[proofplan]
This is a direct corollary of the [Sum of Orders Is Zero](/theorems/2176) theorem. We unpack the definitions: the degree of a divisor $D = \sum_p n_p \cdot [p]$ on a smooth projective curve over an algebraically closed field is the integer $\deg D = \sum_p n_p$, where the sum is finite because divisors are by definition finite formal $\mathbb{Z}$-linear combinations of points. By definition of $\operatorname{div}(f)$, the coefficient at $p$ is $\operatorname{ord}_p(f)$, and the support is finite because $\operatorname{ord}_p(f) = 0$ for all but finitely many $p$ (this is part of the cited theorem). The sum-of-orders identity then reads $\deg \operatorname{div}(f) = 0$.
[/proofplan]
[step:Verify finiteness of the support of $\operatorname{div}(f)$]
Let $f \in \mathcal{O}_C(\eta)^\times$ be a nonzero rational function. By [Sum of Orders Is Zero](/theorems/2176) (whose hypotheses — $C$ a smooth projective irreducible curve and $f$ a nonzero rational function — are satisfied), the set
\begin{align*}
\operatorname{Supp}(\operatorname{div}(f)) := \{p \in C : \operatorname{ord}_p(f) \neq 0\}
\end{align*}
is finite. Hence the formal sum
\begin{align*}
\operatorname{div}(f) = \sum_{p \in C} \operatorname{ord}_p(f) \cdot [p] = \sum_{p \in \operatorname{Supp}(\operatorname{div}(f))} \operatorname{ord}_p(f) \cdot [p]
\end{align*}
is a well-defined element of the divisor group $\operatorname{Div}(C)$ of $C$ (the free abelian group on the closed points of $C$).
[/step]
[step:Compute the degree using the sum-of-orders identity]
The degree homomorphism on the divisor group is
\begin{align*}
\deg : \operatorname{Div}(C) &\to \mathbb{Z} \\
\sum_p n_p \cdot [p] &\mapsto \sum_p n_p,
\end{align*}
where the sum on the right is finite by definition of a divisor. Applied to $\operatorname{div}(f)$:
\begin{align*}
\deg \operatorname{div}(f) = \sum_{p \in C} \operatorname{ord}_p(f).
\end{align*}
By [Sum of Orders Is Zero](/theorems/2176), the right-hand side is $0$. Therefore
\begin{align*}
\deg \operatorname{div}(f) = 0.
\end{align*}
[guided]
This proof is short because the work has all been done in [Sum of Orders Is Zero](/theorems/2176). The role of this theorem is to package the order-sum identity into the language of divisors, which is the language used in the rest of the theory of curves (Riemann–Roch, Picard groups, etc.).

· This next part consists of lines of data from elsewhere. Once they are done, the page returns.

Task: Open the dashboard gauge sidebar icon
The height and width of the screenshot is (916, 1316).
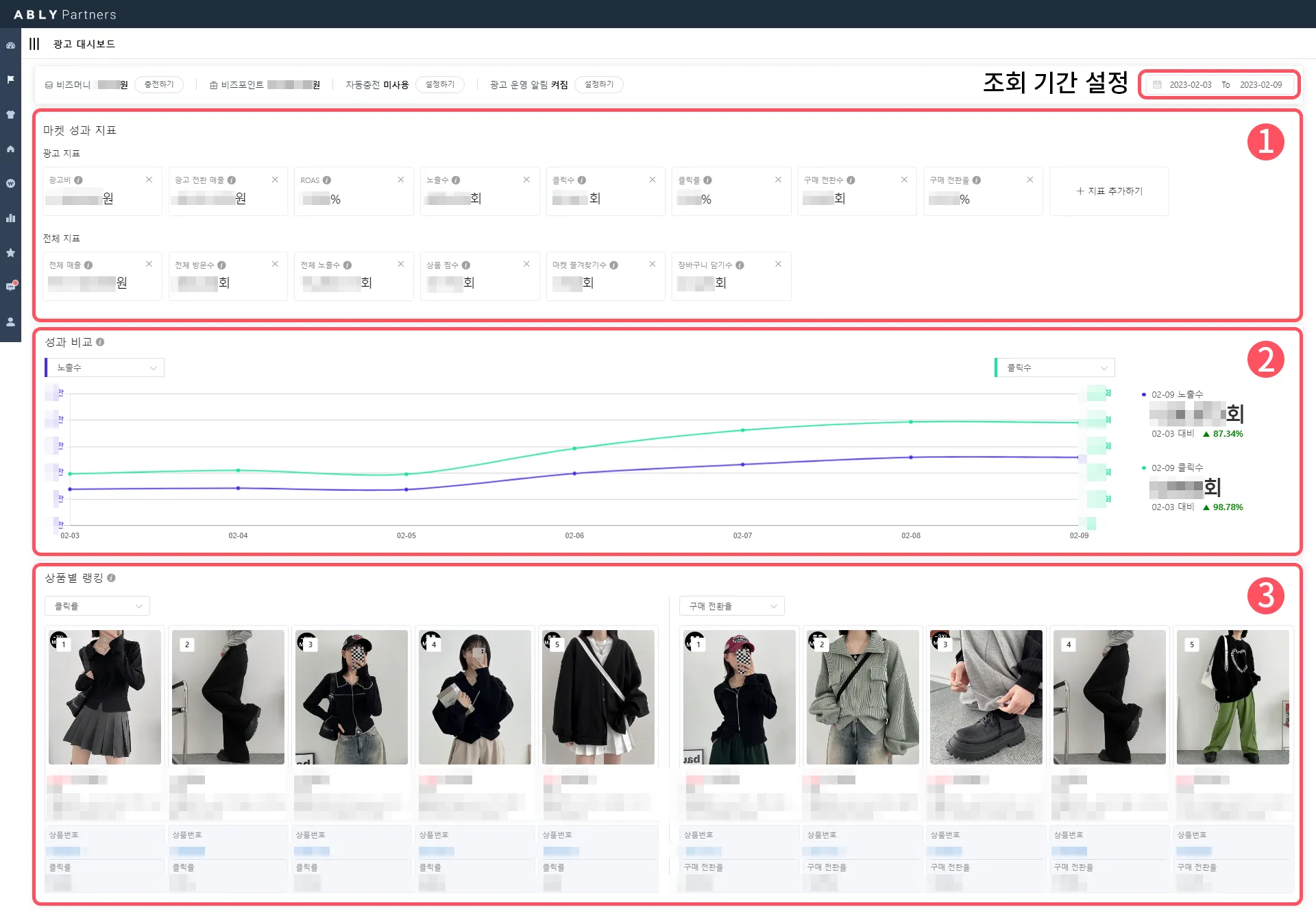Action: (x=10, y=45)
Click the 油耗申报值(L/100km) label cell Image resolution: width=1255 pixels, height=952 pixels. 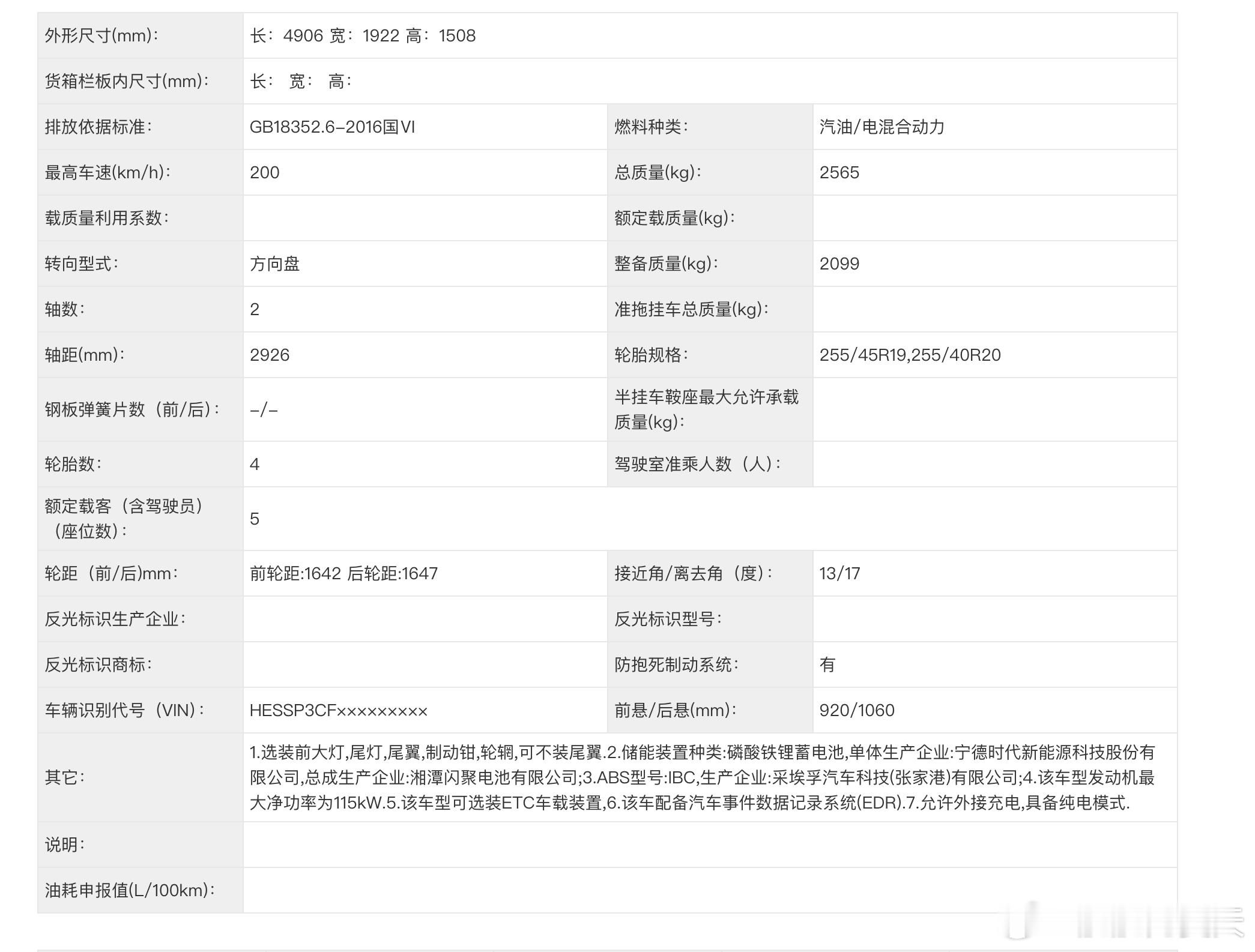click(130, 891)
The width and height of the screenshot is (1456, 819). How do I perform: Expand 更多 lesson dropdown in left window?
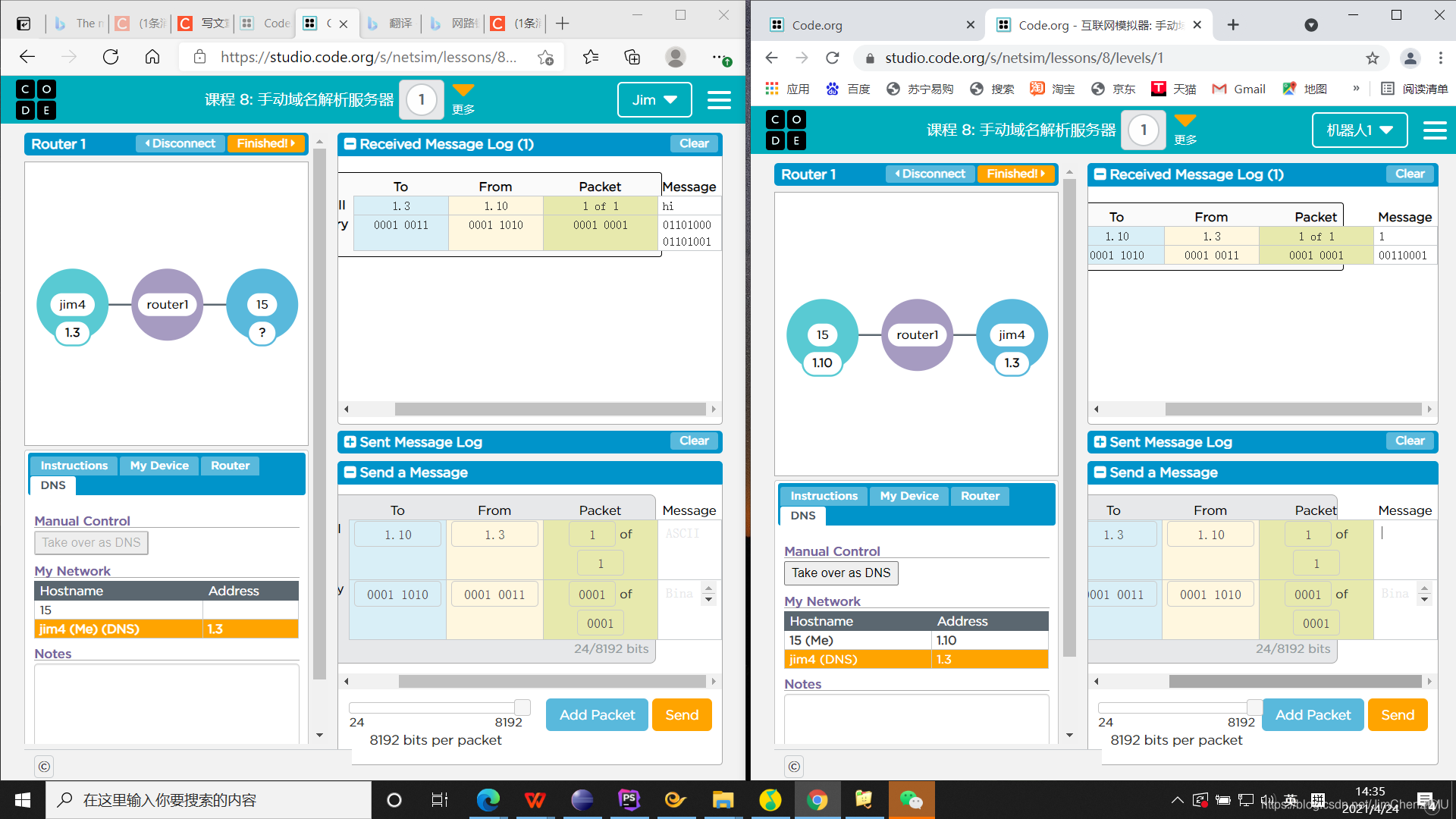pyautogui.click(x=463, y=99)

\textbf{What is a divisor?} A divisor on $C$ is a finite formal $\mathbb{Z}$-linear combination $\sum_p n_p \cdot [p]$ of closed points $p \in C$ with integer coefficients $n_p$, almost all zero. The collection of divisors forms an abelian group $\operatorname{Div}(C)$, and the degree map is an additive homomorphism to $\mathbb{Z}$.
\textbf{What is the principal divisor of $f$?} For $f \in \mathcal{O}_C(\eta)^\times$, define the coefficients $n_p := \operatorname{ord}_p(f)$. The result is a divisor — i.e., a \emph{finite} formal sum — only because $\operatorname{ord}_p(f) = 0$ for all but finitely many $p$. This finiteness is part (2) of [Sum of Orders Is Zero](/theorems/2176): the set $\{p : \operatorname{ord}_p(f) \neq 0\}$ is finite.
\textbf{Why does the degree vanish?} The degree of $\operatorname{div}(f)$ is, by definition of the degree map, $\sum_p \operatorname{ord}_p(f)$. The same theorem provides exactly this identity: $\sum_{p \in C} \operatorname{ord}_p(f) = 0$.
\textbf{Strategic significance.} This identity is the foundation of the theory of divisor classes on a curve: principal divisors form a subgroup of the kernel of the degree map, so the divisor class group $\operatorname{Cl}(C) = \operatorname{Div}(C)/\operatorname{Princ}(C)$ surjects onto $\mathbb{Z}$ via degree, with kernel $\operatorname{Pic}^0(C)$. For $C = \mathbb{P}^1_k$ this kernel is trivial; for genus $g \geq 1$ it is a $g$-dimensional abelian variety (the Jacobian).